Why Do the Health Rules Keep Changing?

What to do when health news headlines contradict each other.

Peter Jaret
Photograph: Illustration by Dan Page

When new guidelines for breast cancer screening appeared in 2009, the response among health professionals was swift and surprisingly contentious. Some experts praised the recommendations of the U.S. Preventive Services Task Force (an independent panel of experts appointed by the U.S. Department of Health and Human Services). But to others, the advice—that most women should wait until age 50 to start having mammograms and then only get them once every two years instead of annually—was wrongheaded and potentially dangerous. One professional group even demanded that the task force reverse its decision and return to its previous position, that most women should start mammograms at age 40.

The crossfire left millions of women confused about how to handle their health care. And many were downright angry that the experts seemed unable to give them a straight answer.

It’s easy to understand the uproar. When lives are at stake, we want doctors to know what they’re talking about and give advice we can trust, not debate. But the latest controversy underscores an uncomfortable truth: More often than we would like to think, health recommendations are based on educated guesses. Experts have to make critical decisions relying on incomplete and sometimes even contradictory evidence. In following their recommendations, the rest of us have to contend with contradictions and uncertainty.

Recent history is full of examples of how shaky the basis of even widely held assumptions can be. For years doctors recommended hormone therapy at midlife in order to lower heart disease risk after menopause. Then came studies showing that HT provided very little benefit to the heart—and created potentially serious cancer risks. Another example: Many of us remember when researchers were so convinced that beta-carotene and vitamin E prevented heart disease that they were popping the pills by the handful themselves. Enthusiasm suddenly waned when subsequent findings showed that the supplements didn’t help much and were actually dangerous for some people.
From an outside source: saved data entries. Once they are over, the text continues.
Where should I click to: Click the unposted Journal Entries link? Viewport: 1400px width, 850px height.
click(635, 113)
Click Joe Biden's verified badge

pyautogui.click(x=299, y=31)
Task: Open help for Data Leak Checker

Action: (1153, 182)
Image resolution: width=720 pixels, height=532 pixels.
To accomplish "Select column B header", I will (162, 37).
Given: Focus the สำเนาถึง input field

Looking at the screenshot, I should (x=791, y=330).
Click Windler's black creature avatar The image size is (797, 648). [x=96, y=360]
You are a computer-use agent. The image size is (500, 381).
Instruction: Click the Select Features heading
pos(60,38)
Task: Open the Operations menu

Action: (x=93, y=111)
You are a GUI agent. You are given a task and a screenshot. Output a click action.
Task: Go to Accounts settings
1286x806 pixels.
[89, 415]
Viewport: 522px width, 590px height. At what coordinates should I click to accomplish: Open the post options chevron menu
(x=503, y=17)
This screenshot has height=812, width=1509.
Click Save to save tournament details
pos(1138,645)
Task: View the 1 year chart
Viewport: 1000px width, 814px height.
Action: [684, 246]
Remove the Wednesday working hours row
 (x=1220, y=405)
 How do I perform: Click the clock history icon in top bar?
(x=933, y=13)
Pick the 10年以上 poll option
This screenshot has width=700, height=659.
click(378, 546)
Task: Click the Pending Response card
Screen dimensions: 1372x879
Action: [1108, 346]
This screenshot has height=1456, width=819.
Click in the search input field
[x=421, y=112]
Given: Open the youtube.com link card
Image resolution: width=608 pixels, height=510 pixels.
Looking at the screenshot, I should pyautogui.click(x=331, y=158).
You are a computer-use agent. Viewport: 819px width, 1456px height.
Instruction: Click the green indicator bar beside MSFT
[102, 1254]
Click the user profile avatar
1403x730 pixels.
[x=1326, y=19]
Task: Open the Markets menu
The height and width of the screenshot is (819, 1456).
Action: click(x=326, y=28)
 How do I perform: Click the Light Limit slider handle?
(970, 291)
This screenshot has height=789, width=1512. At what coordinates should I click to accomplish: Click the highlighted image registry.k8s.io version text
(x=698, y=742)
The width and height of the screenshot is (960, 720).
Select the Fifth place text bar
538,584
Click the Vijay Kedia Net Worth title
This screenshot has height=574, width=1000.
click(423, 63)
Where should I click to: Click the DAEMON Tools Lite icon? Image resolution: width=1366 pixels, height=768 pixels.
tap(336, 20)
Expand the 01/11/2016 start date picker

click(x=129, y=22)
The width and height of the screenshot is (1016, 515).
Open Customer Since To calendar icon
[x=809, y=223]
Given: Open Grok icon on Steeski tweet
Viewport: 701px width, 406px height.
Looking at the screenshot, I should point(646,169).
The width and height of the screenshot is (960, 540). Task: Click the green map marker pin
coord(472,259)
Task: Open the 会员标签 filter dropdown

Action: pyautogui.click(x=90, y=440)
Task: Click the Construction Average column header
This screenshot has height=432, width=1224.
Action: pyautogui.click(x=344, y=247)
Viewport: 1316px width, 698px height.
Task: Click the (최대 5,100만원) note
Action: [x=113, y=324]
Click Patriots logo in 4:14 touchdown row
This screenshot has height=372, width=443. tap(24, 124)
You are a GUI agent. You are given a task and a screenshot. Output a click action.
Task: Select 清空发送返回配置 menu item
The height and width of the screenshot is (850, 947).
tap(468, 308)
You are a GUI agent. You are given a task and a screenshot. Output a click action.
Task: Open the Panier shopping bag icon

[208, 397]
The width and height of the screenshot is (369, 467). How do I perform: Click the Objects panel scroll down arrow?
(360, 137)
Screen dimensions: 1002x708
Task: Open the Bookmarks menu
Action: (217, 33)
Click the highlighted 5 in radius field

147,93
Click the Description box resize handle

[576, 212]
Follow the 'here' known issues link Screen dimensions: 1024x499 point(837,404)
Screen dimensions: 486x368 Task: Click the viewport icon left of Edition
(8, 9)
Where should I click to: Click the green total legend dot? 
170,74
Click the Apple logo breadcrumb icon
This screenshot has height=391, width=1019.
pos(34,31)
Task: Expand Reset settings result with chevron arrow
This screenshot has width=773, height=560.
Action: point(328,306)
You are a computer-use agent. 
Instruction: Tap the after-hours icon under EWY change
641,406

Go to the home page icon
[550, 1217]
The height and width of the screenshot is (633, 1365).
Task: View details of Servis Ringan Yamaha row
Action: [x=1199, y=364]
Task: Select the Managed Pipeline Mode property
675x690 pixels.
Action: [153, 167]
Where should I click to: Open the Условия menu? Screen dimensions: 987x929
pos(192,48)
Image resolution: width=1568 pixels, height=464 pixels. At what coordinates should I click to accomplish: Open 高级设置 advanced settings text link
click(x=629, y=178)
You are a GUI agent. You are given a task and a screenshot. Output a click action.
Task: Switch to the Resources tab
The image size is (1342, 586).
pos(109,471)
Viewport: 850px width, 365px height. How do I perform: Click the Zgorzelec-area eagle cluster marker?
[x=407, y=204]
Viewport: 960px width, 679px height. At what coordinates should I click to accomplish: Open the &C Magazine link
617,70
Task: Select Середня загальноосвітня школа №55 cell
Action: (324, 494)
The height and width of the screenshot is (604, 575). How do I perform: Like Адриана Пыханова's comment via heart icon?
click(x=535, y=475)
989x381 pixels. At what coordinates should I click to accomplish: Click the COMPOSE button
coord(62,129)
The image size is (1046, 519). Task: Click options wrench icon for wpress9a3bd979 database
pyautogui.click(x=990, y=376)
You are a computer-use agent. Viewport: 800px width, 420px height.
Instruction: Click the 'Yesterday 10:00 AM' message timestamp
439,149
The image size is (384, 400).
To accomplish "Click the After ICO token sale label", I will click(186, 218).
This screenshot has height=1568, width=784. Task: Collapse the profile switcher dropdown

Why is certainty so elusive in medicine? One major reason is the limitations of what researchers call a randomized controlled trial, which is the gold standard for scientific evidence. In these trials, one group of people may be randomly chosen to take a new cholesterol-lowering drug while another group takes a sugar pill. When the results are clear-cut, such trials provide the most reliable evidence available for a drug’s effectiveness
and safety. And indeed, dozens of randomized controlled studies have shown that cholesterol-lowering drugs really do lower cholesterol.

But the effect of drugs is not the same in everyone. Some people see a dramatic change. In others, the numbers barely budge. Working out the averages, researchers can see when there’s a good probability the drugs will work. But as ads on television are required to state “Individual results may vary”; you may turn out to be one of those with non-budging numbers.

Drug effects are uncertain in other ways. Even if cholesterol falls, for instance, there’s no guarantee that the pills will prevent a heart attack, since people with normal cholesterol have those too. Studies suggest there’s a good probability that lowering your cholesterol will lower your odds of heart disease. But most of us aren’t comfortable with probabilities. We want to know for sure if a treatment will work, and that’s something even the best research findings can’t guarantee.

Beyond individual differences, there are other reasons uncertainty persists. In some instances, randomized trials are difficult to conduct. Take the purported health benefits of alcohol: Numerous studies show that moderate drinkers have a lower risk of heart disease than nondrinkers. But people who drink moderately may have lifestyle habits that explain their lower heart disease risk. The best way to know for sure that alcohol improves heart health would be through a randomized trial. But it is difficult to divide volunteers into groups that are told to drink or not to drink for a period of years. As a result, scientists may never know beyond a shadow of a doubt if moderate alcohol intake protects against heart disease.